About This Site

This website started around year 2007 as a simple blog. It went through multiple changes since then.

This is the story behind it.

History

Initially I hosted blob posts on open platforms like LiveJournal and Blogger. They tended to be limiting, clunky and with advertisements.

At some point I discovered Linux for the first time and decided to give a try to WordPress. It worked out well for a couple of years, till I got tired from maintaining it.

Some time later, commercial Squarespace platform attracted me with good performance and sleek designs. It was hassle-free and enjoyable for some time.

At some point, I got tired with limitations of the platform and their pricing. Around the year 2014 I imported my posts to Octopress.

I loved the idea of static websites:

  • low maintenance and high availability;
  • great performance;
  • hosting prices are negligible.

However Octopress was slow and it was running on Ruby. I experienced occasional frustrating issues with runtime versions and ruby gems.

Hugo

While working on HappyPancake project, I discovered the ecosystem of Go.

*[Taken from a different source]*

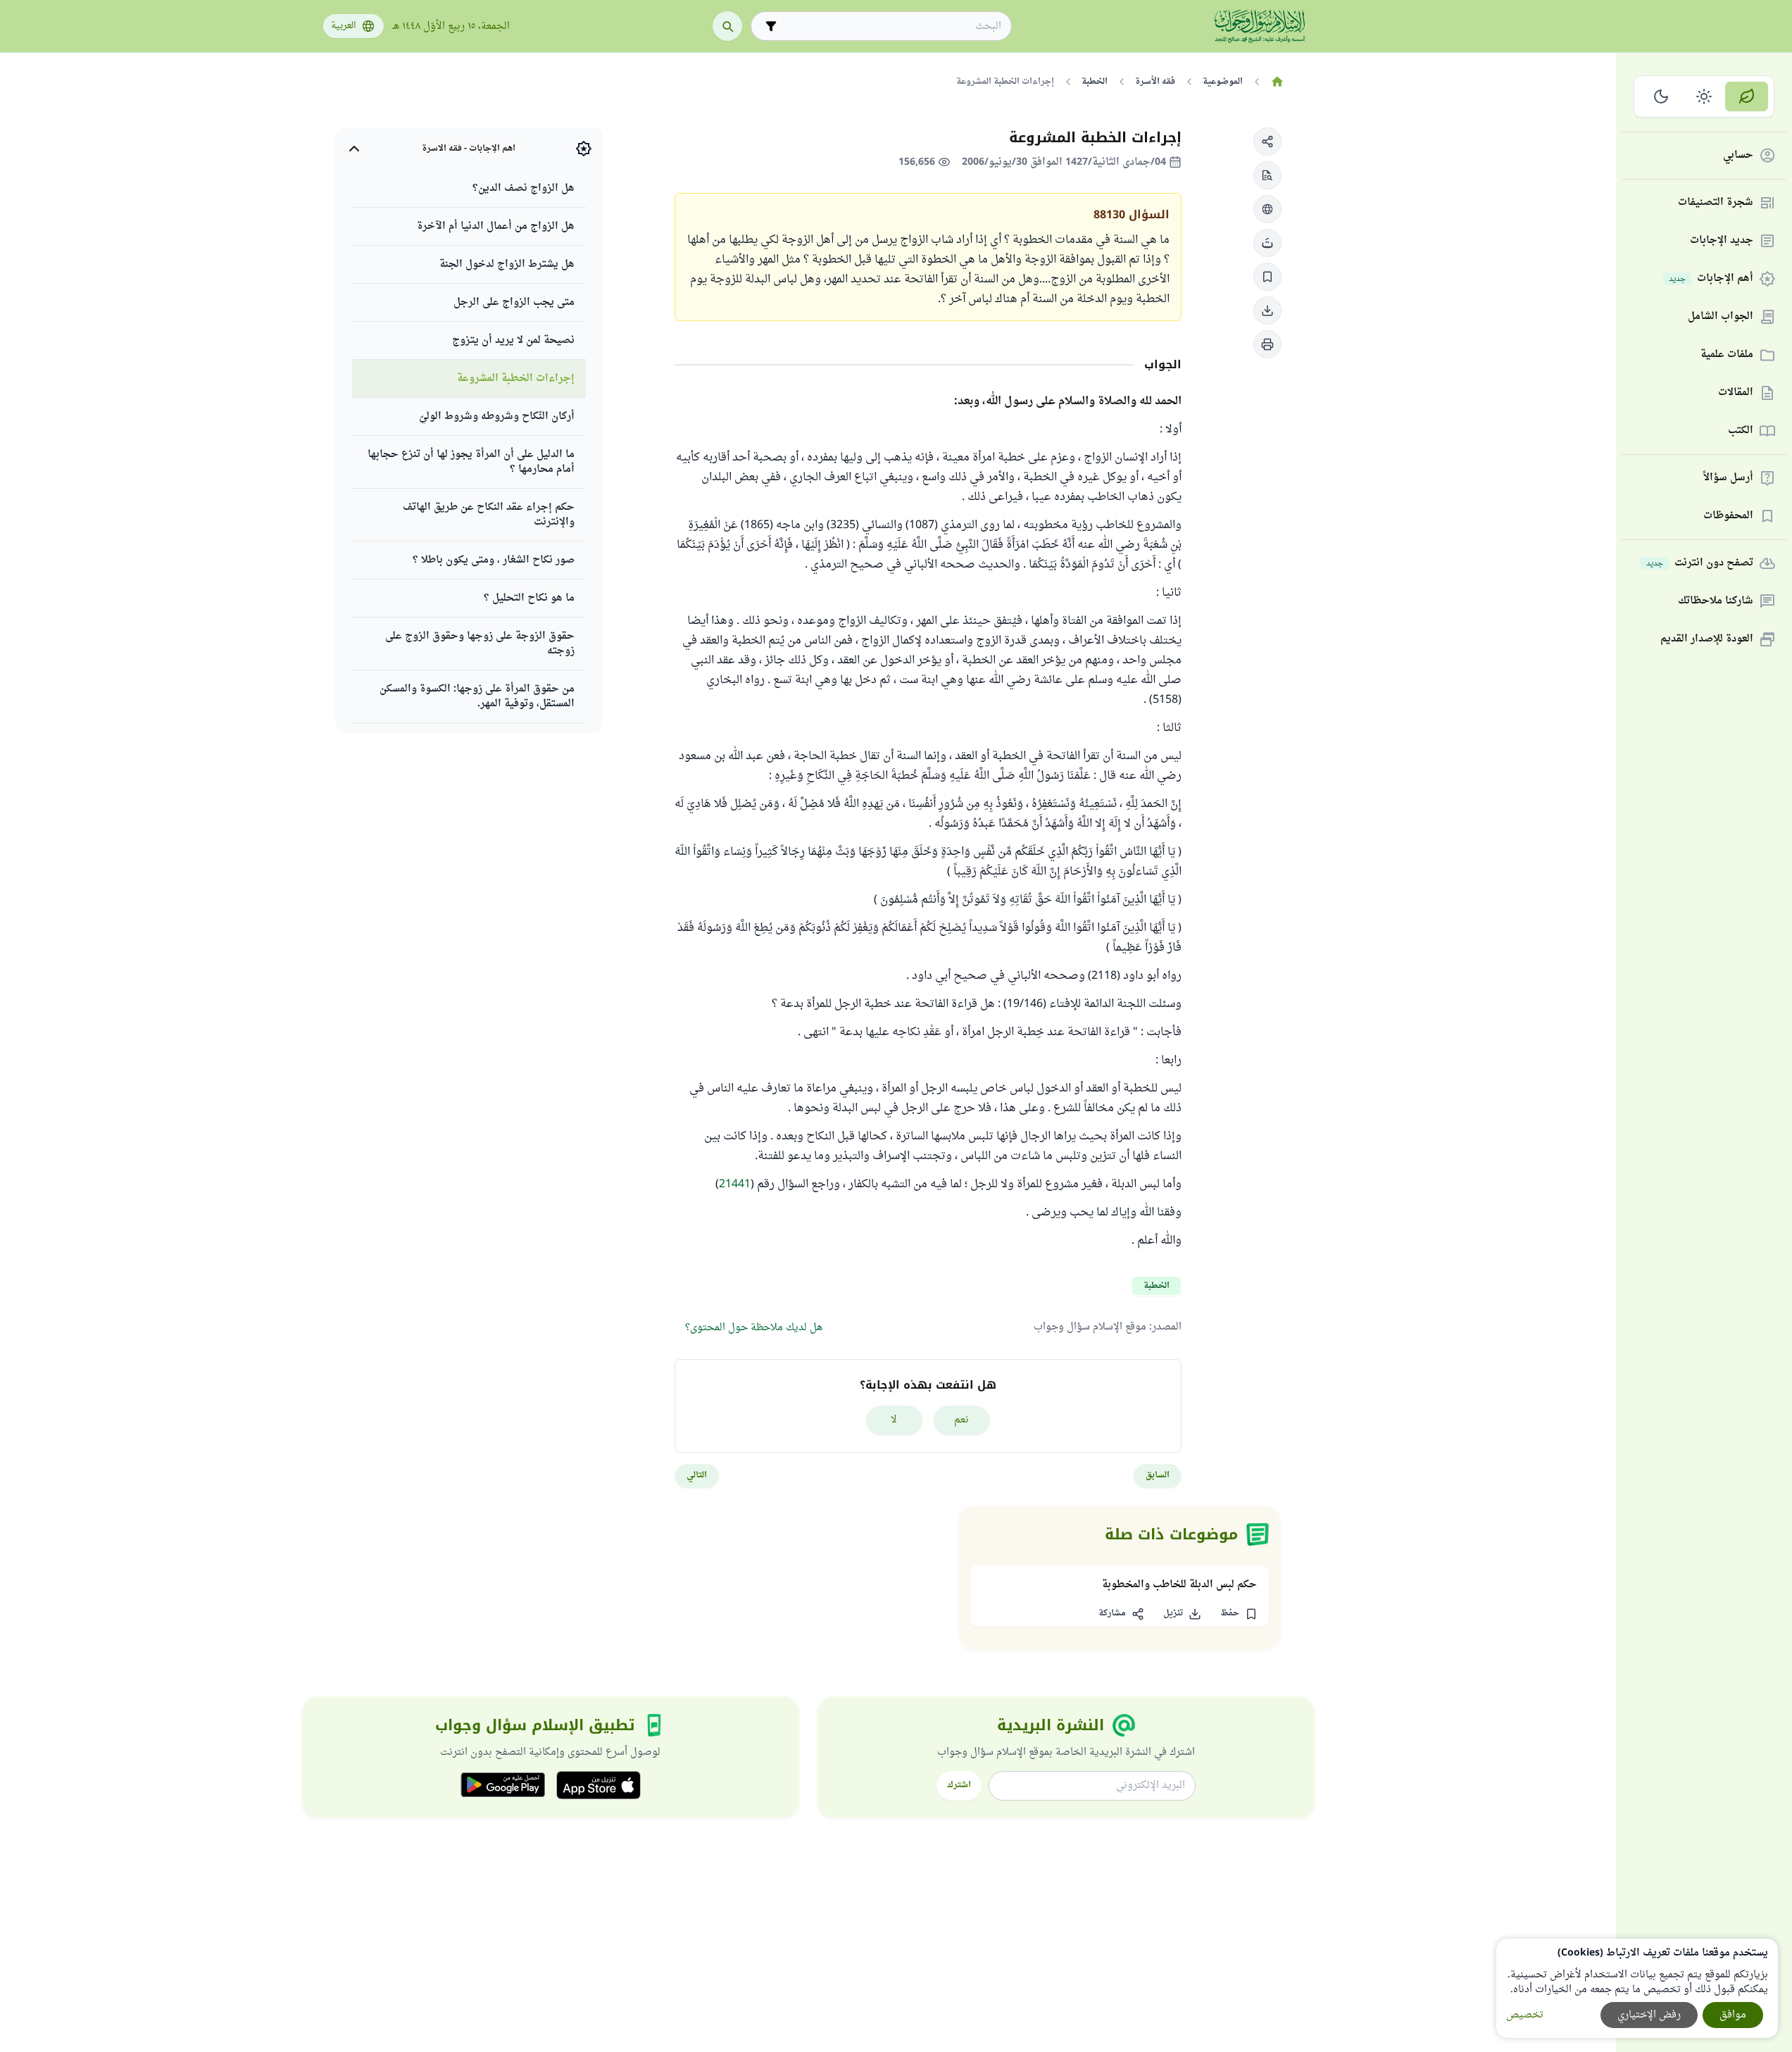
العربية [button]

It wasn't long before Hugo got my attention. This static website generator was really fast, building full site out of my 200+ posts in less than a second. This was worth migrating to.

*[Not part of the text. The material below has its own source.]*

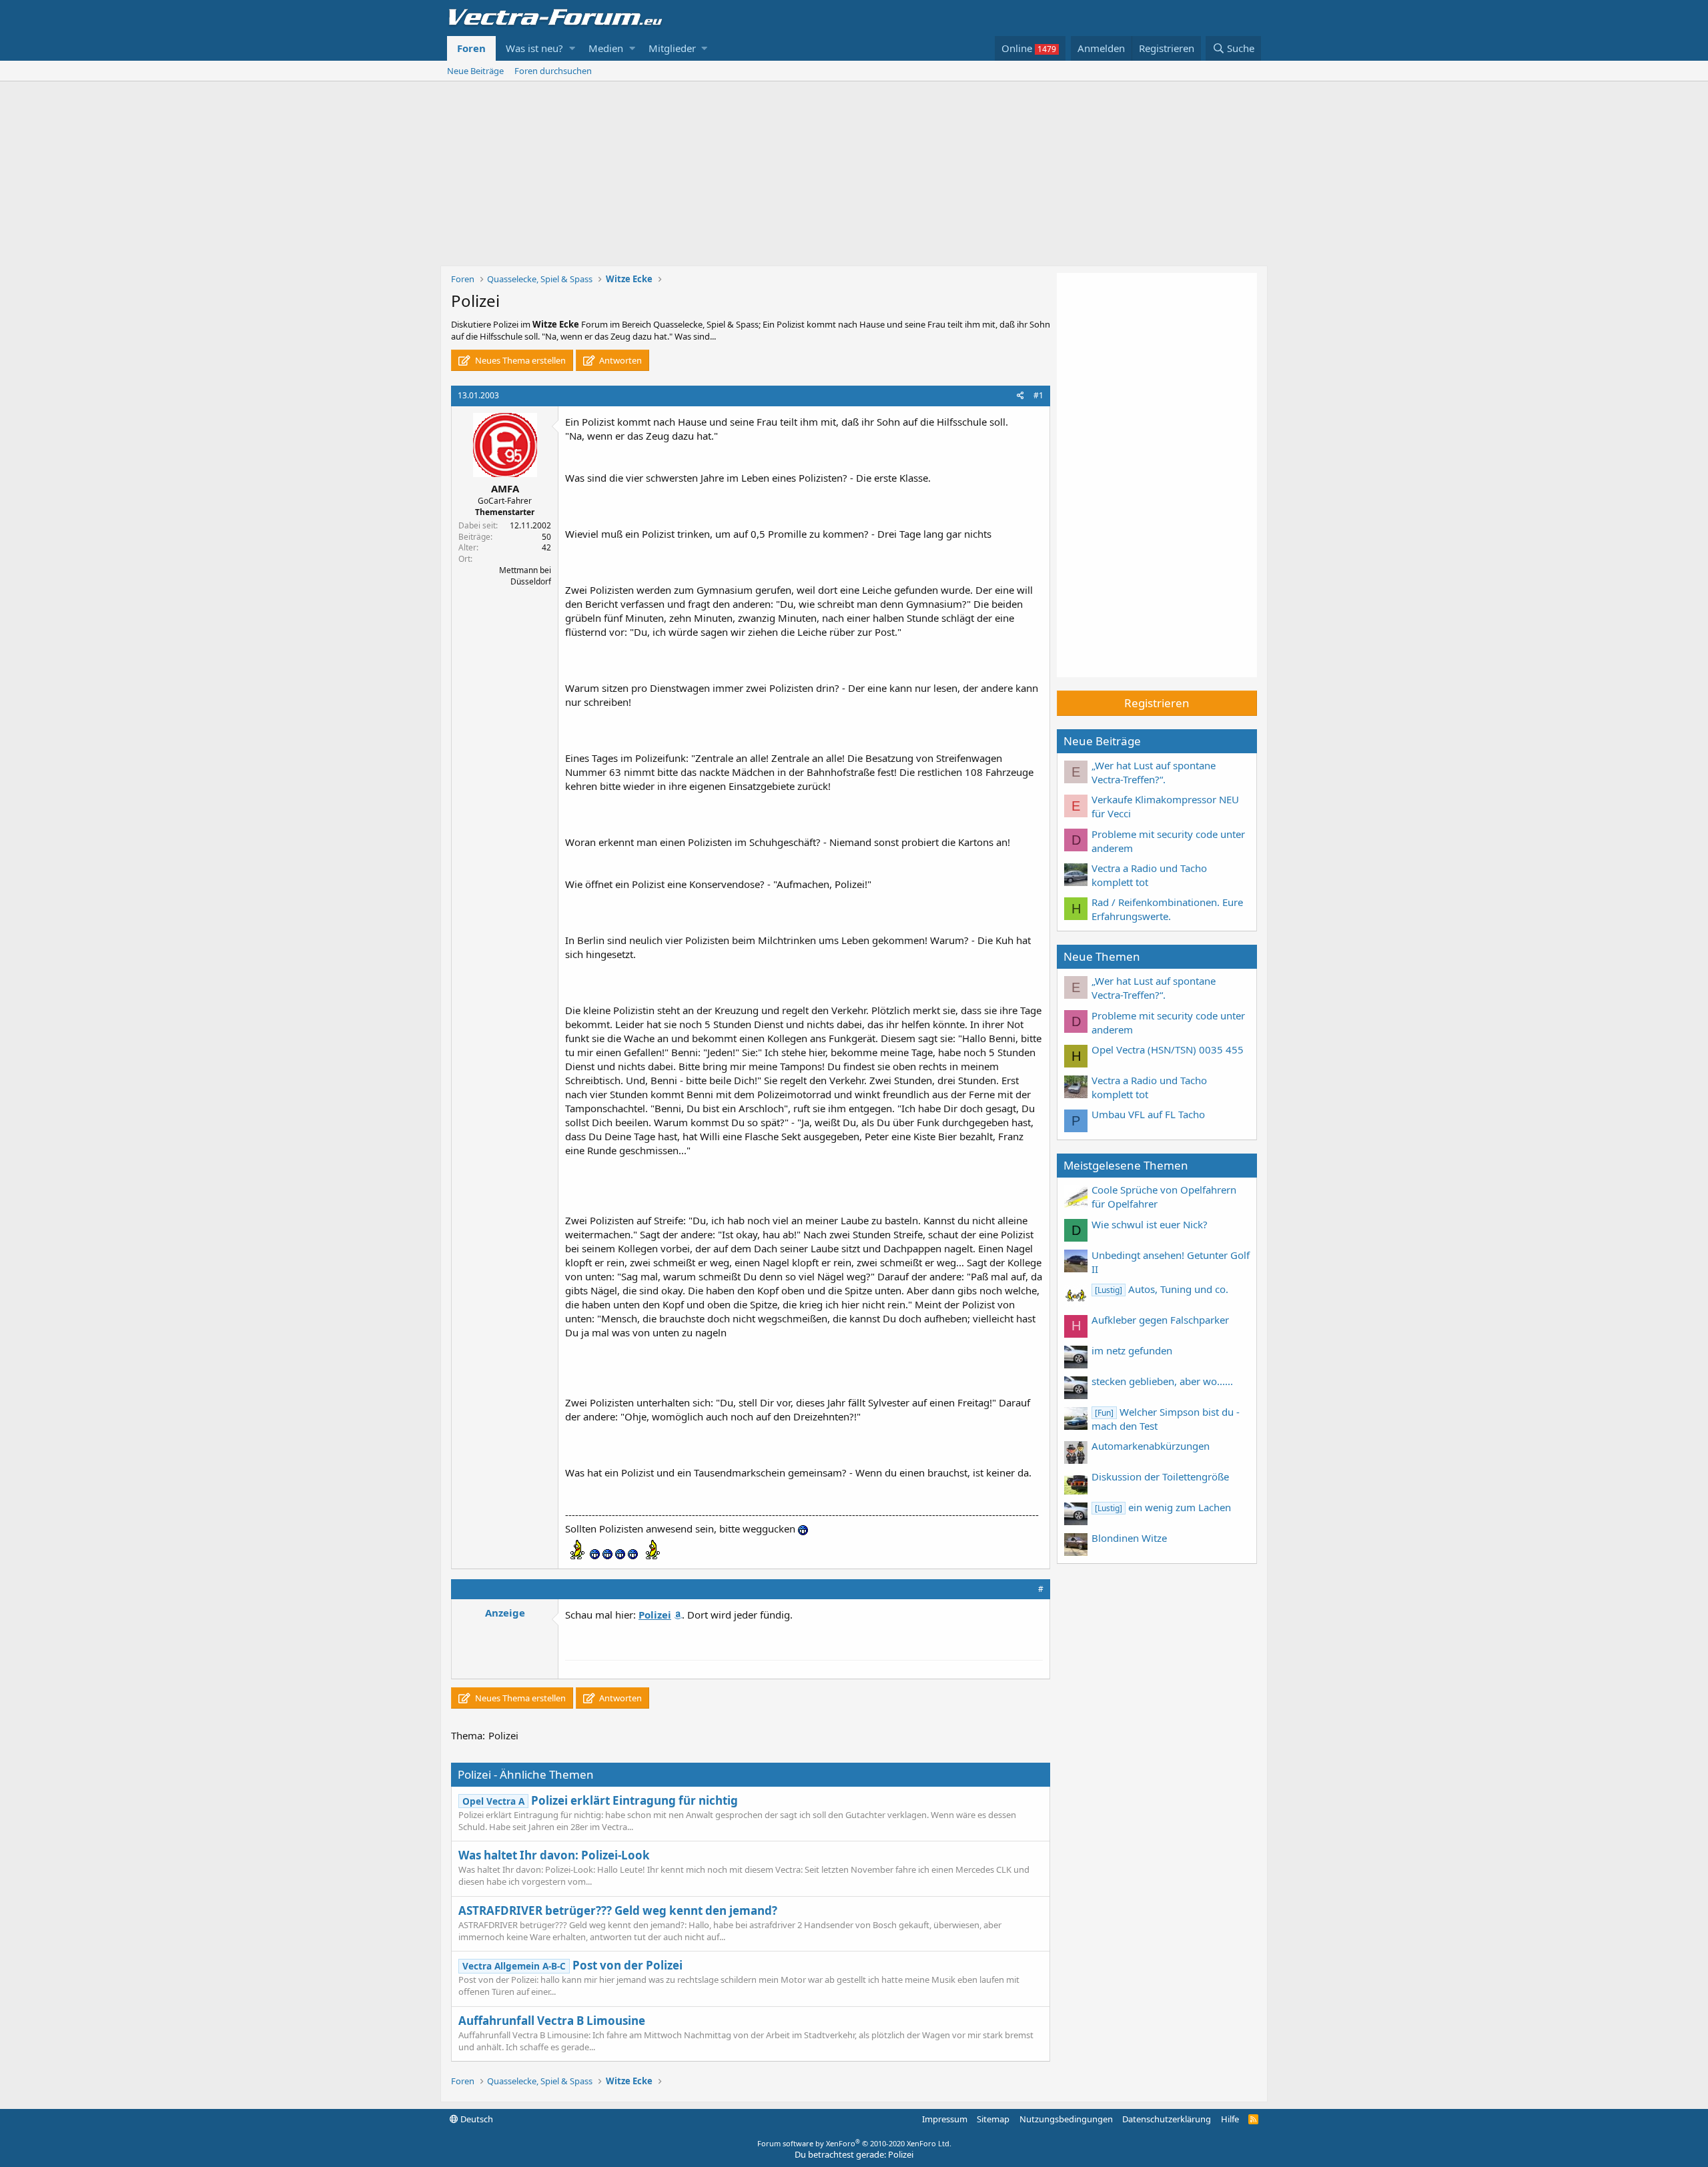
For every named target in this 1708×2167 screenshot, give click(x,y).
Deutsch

Roughly at the same time I moved my site to the Amazon cloud for static hosting.

The combination worked great.

Fast site regeneration allowed have smooth feedback loop. HTML templates were a bit uncomfortable and limiting, but that is the nature of html/template in go.

Custom Node.JS + React.JS

In 2014, while working on front-end logic for HappyPancake, I discovered Node.js and React.JS.

Node.js ecosystem is totally different from ecosystems of golang, .NET, Erlang or Haskell. It is build upon JavaScript, which is probably the most widely used language out there. There are a lot of bad features in the language and poor quality projects written in it.

Yet, if you stick with the good parts of the language, nice packages and align your design with the ecosystem, you would get a brilliant set of tools for front-end development.

I also loved templating capabilities of React.JS - a JavaScript Library for building web interfaces. It has a convenient way of expressing composable User Interface components in a single file.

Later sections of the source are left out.